Informativa antimafia: il rischio di infiltrazione scatta anche per la peculiare struttura della Ndrangheta
«Ai fini della legittimità dell'informativa antimafia appare condivisibile il giudizio “più che probabile” che le decisioni imprenditoriali di una società – caratterizzata dal rapporto parentale intercorrente tra l'amministratore unico della società (genero) con un soggetto (suocero), contiguo alla consorteria locale dei Muto - siamo influenzate da logiche criminali, anche alla luce della peculiare struttura dell'organizzazione criminale denominata “Ndrangheta”, connotata da una acclarata capacità economico-imprenditoriale nei più svariati settori, ma tradizionalmente incentrata nel suo nucleo primario su rapporti familiari ( nucleo “costituito dalla ‘ndrina', rappresentato solamente dai membri di una famiglia naturale”: Cass. pen., sez. I, 17 giugno 2016, n. 55359 cd. “Inchiesta Crimine”)». È il principio espresso dal Tar Calabria con l'ordinanza cautelare 26 maggio 2017 n. 192.

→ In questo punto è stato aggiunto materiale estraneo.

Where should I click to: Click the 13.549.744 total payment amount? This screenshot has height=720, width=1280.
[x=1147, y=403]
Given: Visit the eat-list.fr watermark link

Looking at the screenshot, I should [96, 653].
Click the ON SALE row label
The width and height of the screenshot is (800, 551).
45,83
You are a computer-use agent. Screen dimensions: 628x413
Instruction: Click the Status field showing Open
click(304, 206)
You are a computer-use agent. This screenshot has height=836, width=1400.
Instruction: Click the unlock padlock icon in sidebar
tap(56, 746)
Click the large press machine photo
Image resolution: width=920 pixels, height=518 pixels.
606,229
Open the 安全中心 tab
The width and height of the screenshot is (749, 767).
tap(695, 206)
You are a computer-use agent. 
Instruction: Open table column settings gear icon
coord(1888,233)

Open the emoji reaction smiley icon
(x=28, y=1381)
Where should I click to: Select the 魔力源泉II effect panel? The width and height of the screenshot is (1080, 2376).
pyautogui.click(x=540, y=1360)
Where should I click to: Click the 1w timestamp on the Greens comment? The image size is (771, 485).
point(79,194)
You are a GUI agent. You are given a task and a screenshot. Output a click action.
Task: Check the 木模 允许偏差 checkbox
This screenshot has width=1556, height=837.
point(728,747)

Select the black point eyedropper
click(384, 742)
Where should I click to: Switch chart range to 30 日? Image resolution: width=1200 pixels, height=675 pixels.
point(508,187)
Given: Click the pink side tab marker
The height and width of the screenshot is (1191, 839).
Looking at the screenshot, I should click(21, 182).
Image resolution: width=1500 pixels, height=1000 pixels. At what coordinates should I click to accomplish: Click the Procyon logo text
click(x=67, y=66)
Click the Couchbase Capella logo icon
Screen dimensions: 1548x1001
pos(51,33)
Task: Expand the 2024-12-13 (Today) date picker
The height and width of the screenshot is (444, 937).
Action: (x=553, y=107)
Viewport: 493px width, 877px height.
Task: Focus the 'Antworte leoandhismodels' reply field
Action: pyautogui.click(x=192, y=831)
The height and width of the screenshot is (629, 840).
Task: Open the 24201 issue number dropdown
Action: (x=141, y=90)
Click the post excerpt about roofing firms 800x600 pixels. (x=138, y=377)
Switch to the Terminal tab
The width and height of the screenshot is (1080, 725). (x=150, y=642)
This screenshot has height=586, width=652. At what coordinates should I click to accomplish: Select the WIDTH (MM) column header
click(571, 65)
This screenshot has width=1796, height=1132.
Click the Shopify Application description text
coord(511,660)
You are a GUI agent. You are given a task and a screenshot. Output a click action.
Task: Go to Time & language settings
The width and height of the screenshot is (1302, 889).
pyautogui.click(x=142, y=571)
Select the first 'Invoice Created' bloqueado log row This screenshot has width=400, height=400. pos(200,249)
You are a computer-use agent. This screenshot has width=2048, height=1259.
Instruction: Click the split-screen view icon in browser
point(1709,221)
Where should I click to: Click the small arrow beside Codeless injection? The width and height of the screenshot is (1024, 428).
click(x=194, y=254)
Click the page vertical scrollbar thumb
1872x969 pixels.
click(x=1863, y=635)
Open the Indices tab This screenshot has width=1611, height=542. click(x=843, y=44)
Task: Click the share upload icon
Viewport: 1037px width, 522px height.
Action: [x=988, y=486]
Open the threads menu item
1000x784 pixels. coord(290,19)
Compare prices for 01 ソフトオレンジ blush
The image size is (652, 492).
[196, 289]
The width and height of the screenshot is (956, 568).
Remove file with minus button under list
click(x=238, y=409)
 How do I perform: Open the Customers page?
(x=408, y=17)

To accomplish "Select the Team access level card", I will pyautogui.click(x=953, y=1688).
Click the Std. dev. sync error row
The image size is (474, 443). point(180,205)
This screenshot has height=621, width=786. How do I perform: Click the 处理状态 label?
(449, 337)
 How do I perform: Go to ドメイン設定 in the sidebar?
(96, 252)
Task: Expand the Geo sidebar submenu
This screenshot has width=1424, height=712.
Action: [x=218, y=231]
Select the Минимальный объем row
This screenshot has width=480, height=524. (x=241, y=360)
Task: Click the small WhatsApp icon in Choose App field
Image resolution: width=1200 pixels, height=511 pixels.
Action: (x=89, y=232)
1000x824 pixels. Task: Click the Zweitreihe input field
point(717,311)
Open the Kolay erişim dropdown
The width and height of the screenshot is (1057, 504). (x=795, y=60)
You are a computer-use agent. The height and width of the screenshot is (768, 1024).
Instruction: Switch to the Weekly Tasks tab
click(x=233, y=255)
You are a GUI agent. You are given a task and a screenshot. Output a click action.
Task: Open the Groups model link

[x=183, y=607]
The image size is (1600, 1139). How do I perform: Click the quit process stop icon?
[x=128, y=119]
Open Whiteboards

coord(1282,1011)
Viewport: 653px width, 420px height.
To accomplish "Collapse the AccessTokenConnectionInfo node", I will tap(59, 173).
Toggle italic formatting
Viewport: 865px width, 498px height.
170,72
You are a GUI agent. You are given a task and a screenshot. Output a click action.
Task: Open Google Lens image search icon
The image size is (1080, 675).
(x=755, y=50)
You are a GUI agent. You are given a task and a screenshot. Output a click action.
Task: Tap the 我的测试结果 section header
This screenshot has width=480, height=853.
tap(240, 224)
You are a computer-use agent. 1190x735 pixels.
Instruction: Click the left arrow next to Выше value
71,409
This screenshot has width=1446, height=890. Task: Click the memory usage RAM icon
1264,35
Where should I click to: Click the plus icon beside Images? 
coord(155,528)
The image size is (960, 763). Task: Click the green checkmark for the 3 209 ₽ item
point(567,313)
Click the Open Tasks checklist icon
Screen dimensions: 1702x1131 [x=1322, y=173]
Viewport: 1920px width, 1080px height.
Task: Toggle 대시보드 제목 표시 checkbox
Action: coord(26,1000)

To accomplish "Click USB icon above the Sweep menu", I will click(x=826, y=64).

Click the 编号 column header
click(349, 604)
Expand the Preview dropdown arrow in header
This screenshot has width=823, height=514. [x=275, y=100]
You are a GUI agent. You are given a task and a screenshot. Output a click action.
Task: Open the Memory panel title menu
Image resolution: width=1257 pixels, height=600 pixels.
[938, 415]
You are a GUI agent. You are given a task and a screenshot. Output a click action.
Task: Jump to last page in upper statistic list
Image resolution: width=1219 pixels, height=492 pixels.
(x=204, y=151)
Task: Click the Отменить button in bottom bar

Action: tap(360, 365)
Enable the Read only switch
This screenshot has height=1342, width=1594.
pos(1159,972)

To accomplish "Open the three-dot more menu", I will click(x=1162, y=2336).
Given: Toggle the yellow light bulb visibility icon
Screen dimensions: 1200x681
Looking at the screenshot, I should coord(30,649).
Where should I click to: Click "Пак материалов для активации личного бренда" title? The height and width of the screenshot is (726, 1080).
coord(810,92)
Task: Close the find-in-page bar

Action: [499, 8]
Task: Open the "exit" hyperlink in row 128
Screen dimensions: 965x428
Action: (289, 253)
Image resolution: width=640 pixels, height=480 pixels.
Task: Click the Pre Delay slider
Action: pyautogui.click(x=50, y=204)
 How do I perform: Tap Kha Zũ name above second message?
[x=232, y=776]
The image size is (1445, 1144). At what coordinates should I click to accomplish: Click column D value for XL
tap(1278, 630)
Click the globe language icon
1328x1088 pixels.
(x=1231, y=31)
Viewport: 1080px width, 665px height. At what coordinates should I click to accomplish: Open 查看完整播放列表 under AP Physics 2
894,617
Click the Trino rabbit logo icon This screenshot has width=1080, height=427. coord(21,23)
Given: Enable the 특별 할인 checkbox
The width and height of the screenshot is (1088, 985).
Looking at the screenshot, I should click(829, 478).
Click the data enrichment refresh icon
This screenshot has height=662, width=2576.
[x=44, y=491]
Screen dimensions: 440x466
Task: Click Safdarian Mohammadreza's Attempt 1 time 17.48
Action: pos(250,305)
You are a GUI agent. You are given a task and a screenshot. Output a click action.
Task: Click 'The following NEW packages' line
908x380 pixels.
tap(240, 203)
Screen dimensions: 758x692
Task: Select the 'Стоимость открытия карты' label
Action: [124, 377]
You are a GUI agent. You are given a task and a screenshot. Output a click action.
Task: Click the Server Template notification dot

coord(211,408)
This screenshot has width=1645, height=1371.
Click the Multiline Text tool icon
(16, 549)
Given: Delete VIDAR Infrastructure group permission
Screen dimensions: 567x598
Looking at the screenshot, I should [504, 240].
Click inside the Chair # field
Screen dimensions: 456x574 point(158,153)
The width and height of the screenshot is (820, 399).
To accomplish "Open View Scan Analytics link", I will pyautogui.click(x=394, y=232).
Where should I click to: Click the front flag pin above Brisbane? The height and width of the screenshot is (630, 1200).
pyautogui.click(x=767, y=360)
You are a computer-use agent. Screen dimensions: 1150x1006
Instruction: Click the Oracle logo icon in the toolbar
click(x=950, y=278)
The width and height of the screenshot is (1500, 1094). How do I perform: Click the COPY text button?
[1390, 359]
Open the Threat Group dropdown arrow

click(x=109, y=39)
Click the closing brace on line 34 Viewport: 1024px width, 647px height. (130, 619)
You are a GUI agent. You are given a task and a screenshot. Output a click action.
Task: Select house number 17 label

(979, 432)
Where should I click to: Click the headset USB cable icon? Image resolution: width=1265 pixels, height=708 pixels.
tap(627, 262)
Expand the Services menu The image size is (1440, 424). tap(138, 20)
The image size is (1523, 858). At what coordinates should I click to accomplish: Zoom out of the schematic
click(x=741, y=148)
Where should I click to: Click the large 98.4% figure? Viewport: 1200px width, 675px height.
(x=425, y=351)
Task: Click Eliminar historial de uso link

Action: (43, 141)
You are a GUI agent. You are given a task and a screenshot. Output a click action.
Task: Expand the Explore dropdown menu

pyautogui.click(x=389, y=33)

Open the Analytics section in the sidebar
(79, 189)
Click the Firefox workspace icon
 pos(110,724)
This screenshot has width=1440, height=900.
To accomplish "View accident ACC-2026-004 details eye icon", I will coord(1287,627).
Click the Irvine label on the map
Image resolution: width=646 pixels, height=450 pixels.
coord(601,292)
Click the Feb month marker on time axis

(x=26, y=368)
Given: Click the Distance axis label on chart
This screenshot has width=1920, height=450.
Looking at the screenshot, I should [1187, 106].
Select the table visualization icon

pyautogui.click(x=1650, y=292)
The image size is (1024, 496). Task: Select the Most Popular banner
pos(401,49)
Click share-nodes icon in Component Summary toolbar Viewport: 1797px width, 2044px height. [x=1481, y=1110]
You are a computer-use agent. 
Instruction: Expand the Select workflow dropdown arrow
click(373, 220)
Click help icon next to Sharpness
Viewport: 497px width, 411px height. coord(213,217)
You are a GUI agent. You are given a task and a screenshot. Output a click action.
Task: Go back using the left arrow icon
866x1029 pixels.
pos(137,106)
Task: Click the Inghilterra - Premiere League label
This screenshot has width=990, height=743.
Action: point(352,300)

A seguito di un'informativa antimafia trasmessa dal prefetto di Cosenza una società ha perso il contratto di appalto con il comune di Orsomarso, è stata cancellata dall'albo dei gestori ambientali e gli è stato revocato l'affidamento temporaneo dei servizi di igiene ambientale di un altro comune. La società è ricorsa al Tar per contestare la presunzione di appartenenza alla mafia in base al fatto che l'amministratore unico è genero di una persona vicina ai Muto. Secondo il giudice amministrativo non sussiste il fumus bonis iuri per una serie di motivi: nella società ricorrente risulta dipendente anche la figlia del presunto mafioso; i versamenti di denaro ricevuti dalla società da un ‘altra impresa facente capo alla moglie e soprattutto il fatto che la Ndrangheta ha una struttura che si basa principalmente sulla famiglia. La richiesta quindi è stata respinta.